**About this exercise**
The line containing "#toscana (951, 2212)" marks the end: output every line of the data up to it, and that line too, exactly as written.

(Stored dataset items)
<<<<

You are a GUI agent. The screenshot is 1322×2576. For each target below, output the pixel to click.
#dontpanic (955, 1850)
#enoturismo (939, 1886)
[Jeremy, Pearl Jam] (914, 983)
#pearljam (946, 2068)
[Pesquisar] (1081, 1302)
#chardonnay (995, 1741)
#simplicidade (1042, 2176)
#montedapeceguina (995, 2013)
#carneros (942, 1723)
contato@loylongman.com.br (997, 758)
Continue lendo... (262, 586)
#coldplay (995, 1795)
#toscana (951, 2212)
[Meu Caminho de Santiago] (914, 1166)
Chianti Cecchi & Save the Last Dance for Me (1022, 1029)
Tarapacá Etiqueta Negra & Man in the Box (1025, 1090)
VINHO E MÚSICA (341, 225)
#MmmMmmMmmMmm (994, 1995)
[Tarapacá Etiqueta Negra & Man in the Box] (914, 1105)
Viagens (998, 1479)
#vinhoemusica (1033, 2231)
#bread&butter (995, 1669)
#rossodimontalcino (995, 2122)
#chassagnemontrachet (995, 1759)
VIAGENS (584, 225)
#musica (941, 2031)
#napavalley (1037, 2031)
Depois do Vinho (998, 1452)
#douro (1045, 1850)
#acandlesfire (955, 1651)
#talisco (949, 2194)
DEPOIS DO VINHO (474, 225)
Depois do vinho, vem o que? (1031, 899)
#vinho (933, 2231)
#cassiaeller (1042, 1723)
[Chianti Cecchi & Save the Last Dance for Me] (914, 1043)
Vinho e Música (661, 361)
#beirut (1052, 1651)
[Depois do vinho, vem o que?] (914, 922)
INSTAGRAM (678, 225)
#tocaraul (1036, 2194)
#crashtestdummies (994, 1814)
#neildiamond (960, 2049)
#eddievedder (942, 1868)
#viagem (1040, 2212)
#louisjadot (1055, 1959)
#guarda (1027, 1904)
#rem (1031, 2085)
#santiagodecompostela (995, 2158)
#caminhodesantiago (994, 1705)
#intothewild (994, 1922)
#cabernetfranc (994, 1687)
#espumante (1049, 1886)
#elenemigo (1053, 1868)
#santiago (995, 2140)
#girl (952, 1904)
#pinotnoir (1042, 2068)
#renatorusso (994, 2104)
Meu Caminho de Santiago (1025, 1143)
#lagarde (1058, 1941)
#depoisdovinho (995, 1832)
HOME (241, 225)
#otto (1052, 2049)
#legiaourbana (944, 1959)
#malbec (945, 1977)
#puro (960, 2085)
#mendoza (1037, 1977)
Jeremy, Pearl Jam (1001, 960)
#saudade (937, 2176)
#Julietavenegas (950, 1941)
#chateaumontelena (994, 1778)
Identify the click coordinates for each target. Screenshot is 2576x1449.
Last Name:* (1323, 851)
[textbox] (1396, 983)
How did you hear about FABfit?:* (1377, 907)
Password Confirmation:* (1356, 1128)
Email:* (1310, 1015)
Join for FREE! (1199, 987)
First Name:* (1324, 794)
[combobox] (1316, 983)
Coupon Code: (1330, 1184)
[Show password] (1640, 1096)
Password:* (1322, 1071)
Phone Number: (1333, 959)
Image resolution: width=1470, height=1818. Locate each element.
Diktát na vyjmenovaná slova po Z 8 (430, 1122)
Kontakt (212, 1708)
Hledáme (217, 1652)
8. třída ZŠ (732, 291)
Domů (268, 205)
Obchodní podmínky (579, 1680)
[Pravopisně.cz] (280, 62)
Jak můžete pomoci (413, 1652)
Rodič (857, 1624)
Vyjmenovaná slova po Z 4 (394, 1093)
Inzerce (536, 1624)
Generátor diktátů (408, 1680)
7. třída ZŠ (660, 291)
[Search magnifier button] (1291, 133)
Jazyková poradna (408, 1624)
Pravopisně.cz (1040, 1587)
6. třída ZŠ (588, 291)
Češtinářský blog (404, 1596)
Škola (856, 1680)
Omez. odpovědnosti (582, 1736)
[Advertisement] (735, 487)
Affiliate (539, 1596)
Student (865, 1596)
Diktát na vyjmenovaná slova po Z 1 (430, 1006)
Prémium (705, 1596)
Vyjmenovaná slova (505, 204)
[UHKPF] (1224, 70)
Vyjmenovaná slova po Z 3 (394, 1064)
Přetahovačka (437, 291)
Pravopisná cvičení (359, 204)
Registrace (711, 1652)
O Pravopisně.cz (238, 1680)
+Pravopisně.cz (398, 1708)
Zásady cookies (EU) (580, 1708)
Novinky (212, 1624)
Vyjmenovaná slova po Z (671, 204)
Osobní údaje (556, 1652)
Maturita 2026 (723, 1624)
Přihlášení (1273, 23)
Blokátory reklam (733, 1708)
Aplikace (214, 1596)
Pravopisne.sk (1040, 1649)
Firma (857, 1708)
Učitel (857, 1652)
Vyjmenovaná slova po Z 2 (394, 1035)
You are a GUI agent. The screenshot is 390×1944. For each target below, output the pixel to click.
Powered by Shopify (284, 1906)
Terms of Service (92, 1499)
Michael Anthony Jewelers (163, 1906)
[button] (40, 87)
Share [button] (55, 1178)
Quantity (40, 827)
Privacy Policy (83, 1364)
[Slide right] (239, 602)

>>>>

**Answer area**
You are a GUI agent. The screenshot is 1322×2576. For each target below, output the pixel to click.
#dontpanic (955, 1850)
#enoturismo (939, 1886)
[Jeremy, Pearl Jam] (914, 983)
#pearljam (946, 2068)
[Pesquisar] (1081, 1302)
#chardonnay (995, 1741)
#simplicidade (1042, 2176)
#montedapeceguina (995, 2013)
#carneros (942, 1723)
contato@loylongman.com.br (997, 758)
Continue lendo... (262, 586)
#coldplay (995, 1795)
#toscana (951, 2212)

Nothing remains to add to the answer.